THERE’S a tree on the bottom corner of Bank gardens in Stroud which has been delighting us - and the bees – all summer with its lovely yellow flowers and now with its golden pods.

It’s called the Golden Rain tree or Pride of India (Koelreuteria paniculata).

It symbolises for me the generosity of spirit of the people of Stroud.

I’ve written before about the courtesy of car drivers on our congested roads – how we consistently wait for others to pass obstacles even though it is technically ‘our road’.

A car journey through Stroud and its environs can be punctuated with waves, smiles and nods.

Instead of accruing a feeling of frustration with the parked cars and other obstructions, we often experience a sense of shared purpose and ‘bonhomie’ with our fellow drivers.

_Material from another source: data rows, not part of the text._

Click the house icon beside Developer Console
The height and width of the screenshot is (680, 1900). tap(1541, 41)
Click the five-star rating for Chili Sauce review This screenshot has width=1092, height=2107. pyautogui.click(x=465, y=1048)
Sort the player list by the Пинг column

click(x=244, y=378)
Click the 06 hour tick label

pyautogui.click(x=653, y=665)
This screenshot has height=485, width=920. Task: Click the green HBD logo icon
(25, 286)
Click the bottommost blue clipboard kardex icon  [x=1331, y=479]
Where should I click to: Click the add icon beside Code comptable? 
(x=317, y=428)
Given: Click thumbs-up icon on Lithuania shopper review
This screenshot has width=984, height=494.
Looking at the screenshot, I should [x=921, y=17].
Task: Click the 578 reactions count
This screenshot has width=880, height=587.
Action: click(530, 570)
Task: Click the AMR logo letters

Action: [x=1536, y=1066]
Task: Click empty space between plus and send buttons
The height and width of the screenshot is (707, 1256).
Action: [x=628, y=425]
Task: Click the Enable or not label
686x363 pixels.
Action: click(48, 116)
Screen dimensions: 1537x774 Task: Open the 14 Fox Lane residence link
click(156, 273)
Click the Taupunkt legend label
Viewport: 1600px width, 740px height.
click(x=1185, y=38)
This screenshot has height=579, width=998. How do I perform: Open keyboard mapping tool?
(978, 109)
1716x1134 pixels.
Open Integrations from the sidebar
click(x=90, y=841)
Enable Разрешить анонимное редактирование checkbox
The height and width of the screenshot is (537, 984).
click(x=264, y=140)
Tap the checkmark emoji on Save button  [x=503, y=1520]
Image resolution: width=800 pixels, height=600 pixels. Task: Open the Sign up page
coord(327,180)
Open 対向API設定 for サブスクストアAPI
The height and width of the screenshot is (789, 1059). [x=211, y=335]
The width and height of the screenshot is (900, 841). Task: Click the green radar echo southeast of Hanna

Our car driving behaviour is a good example of ‘Charity begins at home’, but the word ‘begins’ is key.

For me, this first step, not just of tolerance, but of a deliberate searching for goodwill in the immediate community is the beginning and basis of a wider expression of understanding and harmony in the world.

But first I feel I need to see and feel this harmony in my life more consistently.

But how?

As a Christian, I turn to the Bible and in particular to the life of Jesus Christ to help me to understand how to achieve this harmony.

Jesus was unequivocal in his teaching and practice of unconditional love.

It could be summed up as, “Love everyone, no matter what” – a demand we find virtually impossible.

But Jesus also repeated over and over that he didn’t do anything of his own volition.

He was in tune with God; listened to God continuously.

We, too, can listen to God to soften our hearts; to be guided to see the good in others instead of the annoyances; to do this more and more until it becomes easier.

Then the harmony that we have shown we are capable of experiencing as car drivers will be seen in the home, the workplace and even the media.